[STORED DATA]:
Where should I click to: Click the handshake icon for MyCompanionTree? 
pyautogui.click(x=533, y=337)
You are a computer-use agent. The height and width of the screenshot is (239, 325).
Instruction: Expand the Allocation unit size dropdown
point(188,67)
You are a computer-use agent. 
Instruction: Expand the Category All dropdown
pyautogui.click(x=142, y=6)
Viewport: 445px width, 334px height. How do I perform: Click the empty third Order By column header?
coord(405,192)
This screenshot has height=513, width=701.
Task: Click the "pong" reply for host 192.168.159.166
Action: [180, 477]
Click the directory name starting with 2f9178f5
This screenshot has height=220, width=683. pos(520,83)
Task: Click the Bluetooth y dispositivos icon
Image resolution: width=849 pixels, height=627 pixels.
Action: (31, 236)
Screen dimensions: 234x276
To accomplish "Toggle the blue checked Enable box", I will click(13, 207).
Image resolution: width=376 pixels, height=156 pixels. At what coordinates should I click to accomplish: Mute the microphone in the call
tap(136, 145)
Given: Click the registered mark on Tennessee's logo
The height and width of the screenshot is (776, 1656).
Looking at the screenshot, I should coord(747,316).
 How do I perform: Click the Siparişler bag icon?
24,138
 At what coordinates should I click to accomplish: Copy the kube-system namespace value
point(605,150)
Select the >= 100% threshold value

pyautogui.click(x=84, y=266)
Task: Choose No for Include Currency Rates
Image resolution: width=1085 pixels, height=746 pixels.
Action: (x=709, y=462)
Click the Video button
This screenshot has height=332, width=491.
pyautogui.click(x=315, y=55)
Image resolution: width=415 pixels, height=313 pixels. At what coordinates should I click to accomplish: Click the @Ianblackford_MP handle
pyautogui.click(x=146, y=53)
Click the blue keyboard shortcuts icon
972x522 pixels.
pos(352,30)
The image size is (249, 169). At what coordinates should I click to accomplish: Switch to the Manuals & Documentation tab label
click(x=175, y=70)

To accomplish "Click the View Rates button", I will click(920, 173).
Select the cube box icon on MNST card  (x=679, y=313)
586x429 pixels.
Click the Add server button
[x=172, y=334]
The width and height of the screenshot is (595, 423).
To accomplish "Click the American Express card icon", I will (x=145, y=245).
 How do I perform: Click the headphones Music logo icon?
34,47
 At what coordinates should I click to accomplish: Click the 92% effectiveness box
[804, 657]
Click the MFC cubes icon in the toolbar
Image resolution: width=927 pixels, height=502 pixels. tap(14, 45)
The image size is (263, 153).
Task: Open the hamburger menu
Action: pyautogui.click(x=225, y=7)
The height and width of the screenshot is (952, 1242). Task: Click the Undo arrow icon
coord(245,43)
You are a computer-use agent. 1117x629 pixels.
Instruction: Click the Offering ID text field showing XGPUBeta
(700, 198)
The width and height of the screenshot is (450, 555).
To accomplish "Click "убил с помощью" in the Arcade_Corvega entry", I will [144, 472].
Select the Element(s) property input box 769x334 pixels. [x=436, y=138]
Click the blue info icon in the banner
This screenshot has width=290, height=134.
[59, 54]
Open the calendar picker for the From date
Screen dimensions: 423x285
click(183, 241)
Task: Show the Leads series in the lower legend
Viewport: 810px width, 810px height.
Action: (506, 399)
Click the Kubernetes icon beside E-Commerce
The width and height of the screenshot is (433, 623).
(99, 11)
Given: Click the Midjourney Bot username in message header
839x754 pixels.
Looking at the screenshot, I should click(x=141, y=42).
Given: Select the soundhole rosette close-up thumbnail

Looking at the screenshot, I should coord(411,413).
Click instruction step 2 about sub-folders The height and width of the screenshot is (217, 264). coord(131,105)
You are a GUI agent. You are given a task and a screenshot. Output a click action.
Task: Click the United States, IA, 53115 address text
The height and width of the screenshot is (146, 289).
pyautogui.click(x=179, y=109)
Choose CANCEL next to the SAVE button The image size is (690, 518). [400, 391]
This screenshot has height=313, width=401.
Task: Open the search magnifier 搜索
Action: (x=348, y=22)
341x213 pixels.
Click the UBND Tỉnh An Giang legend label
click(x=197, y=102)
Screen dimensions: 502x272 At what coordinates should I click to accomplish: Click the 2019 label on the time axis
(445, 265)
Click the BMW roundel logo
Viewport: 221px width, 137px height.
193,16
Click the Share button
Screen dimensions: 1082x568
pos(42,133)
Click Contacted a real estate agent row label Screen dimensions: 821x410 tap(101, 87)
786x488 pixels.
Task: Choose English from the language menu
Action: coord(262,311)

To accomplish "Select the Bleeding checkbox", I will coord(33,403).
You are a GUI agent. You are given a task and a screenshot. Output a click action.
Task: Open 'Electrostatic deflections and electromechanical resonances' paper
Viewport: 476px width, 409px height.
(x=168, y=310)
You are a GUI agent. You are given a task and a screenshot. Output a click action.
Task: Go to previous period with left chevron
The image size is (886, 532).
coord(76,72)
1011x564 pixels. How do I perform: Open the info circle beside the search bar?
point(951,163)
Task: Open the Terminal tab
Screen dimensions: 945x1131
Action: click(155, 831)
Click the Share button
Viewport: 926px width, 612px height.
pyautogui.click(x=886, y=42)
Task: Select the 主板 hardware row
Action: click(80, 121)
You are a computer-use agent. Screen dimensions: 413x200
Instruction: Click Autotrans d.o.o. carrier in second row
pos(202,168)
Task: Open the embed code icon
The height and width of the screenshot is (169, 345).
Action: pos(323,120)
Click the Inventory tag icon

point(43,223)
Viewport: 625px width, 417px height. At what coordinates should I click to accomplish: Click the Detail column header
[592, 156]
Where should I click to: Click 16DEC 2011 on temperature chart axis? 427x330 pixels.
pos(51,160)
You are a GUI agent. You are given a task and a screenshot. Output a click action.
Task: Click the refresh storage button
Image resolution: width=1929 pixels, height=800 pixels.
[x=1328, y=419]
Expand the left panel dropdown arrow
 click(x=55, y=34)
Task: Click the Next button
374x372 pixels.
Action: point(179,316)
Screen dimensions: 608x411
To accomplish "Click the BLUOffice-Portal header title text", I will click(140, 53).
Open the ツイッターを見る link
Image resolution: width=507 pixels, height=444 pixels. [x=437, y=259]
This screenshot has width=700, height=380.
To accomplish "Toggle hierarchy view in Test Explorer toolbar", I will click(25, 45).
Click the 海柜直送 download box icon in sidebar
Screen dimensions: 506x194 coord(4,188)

[ABOUT THIS TASK]: Within the material above, find the lines that contain the word "card"; copy them.

[SOLUTION TO THIS PROBLEM]:
Select the cube box icon on MNST card  (x=679, y=313)
To accomplish "Click the American Express card icon", I will (x=145, y=245).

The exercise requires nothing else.